Results
From July 2016 to March 2019, 72 patients were evaluated, of which 3 patients were excluded due to significant GLS reduction at T2, leaving 69 patients for analysis, with a mean age of 52±13 years and female predominance (97%). While only 2 (3%) patients had ischemic heart disease, cardiovascular risk factors (hypertension, hyperlipidemia and diabetes mellitus) were relatively common ranging from 12 to 30 percent of the patients. Due to comorbidities 21 patients (30%) were treated with either angiotensin converting enzyme inhibitor (ACEI), angiotensin II receptor blocker (ARB) or beta blockers (BB) and 11 (16%) with statins. All baseline characteristics are summarized on Table 1.
Cancer therapy, other than ANT (100%), included paclitaxel (88%) and the recombinant humanized monoclonal antibodies against HER2 Trastuzumab (21%) and Pertuzumab (19%) (Table 1).
All patients underwent 2D-STE assessment at T1 and T2 and 50 patients underwent 2D-STE assessment at T3 as well. All patients had normal baseline LVEF (mean 60±1%) and normal GLS (mean -21±2%). Clinically significant reduction of GLS was observed in 10 (20%) patients at T3, however only 2 (3%) patients showed a significant reduction of LVEF≥10% (Table 1) (7).
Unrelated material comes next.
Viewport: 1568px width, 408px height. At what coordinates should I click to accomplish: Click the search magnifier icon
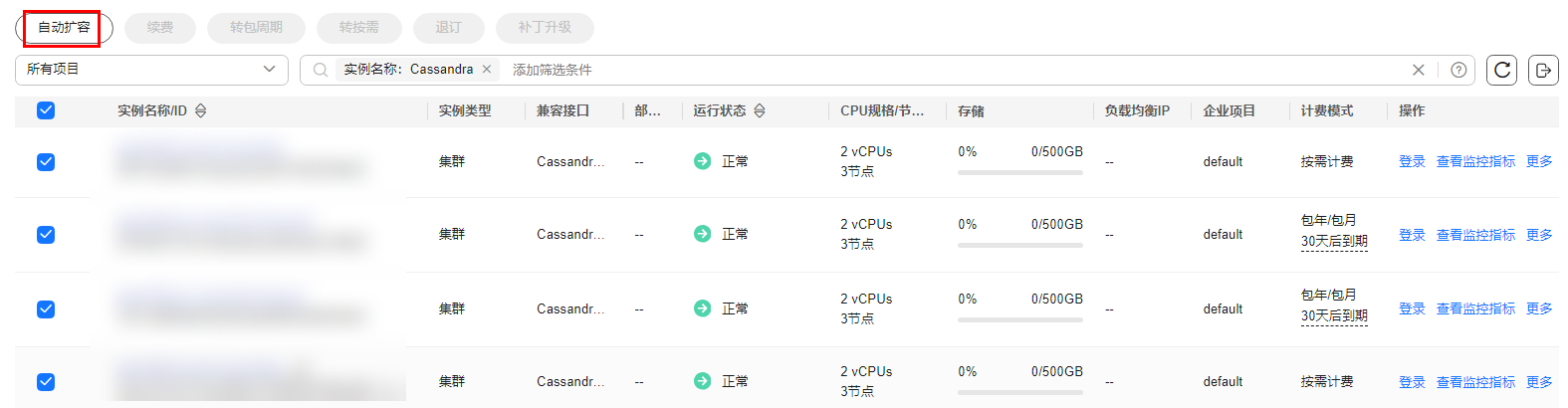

The mean baseline Dst (ms) of all 69 patients was 217.01±28.77ms and is presented in Supplementary Table S1according to each segment. When comparing the values of baseline Dst between patients with vs. without cardiac disease or cardiac risk factors, we observed longer Dst values among the latter (Supplementary Table S2). When comparing the Dst change between T1 and T2 we observed a longer values of Dst at T2 among the group of patients that developed GLS reduction at T3 (Supplementary Table S3), which was not consistent among the group of patients that did not developed GLS reduction (Supplementary Table S4).
When comparing the association between Dst to e’ average, significant inverse correlations were noted in average, anteroseptal, apical and middle segments. When comparing the association of Dst and E/e’ average, significant positive correlations were seen in average, lateral, posterior and basal segments (Table 2).
Using logistic models to assess the predictive ability of the relative Dst change from T1 to T2, the only measurement that showed significant prediction capabilities for significant GLS reduction, was the basal segment time (OR 1.09 for every 1% increase in basal diastolic time, p=0.03, Table 3). Therefore, we continued investigation of this predictor only, in a multivariate fashion.
After construction of a multivariate logistic regression model of significant GLS reduction between T1 and T3, with covariates including baseline cardiac risk factors, cardiotoxic cancer therapy and cardioprotective medication, we ended up with a final multivariate model that included relative change in basal Dst, relative change in GLS, hypertension, hyperlipidemia and Pertuzumab therapy. Of those, the only significant predictors were the relative change in the basal Dst (OR 1.3 per 1% change, p=0.022) and Pertuzumab treatment (OR 159.1, p=0.035). (Table 4)
The predictive ability of basal Dst for significant GLS reduction between T1 and T3 was moderate with a Youden index of 0.38 and an AUC of 0.732 (95% CI 0.523-0.940). When building a ROC curve for the prediction of the multivariate logistic model, predictive ability was better with a Youden index of 0.8 and an AUC of 0.950 (95% CI 0.888- 1) (p for AUC comparison = 0.05, Fig. 2). The net reclassification index (NRI) for basal Dst added to the multivariate logistic model was 0.48 (95% CI of 0.10 to 0.0.86) composed of a positive NRI of 0.50 (95% CI 0.12 to 0.87) and a negative NRI of -0.02 (95% CI -0.08 to 0.00) showing that adding the basal Dst to the multivariate model was overall significantly beneficial to its predictive ability.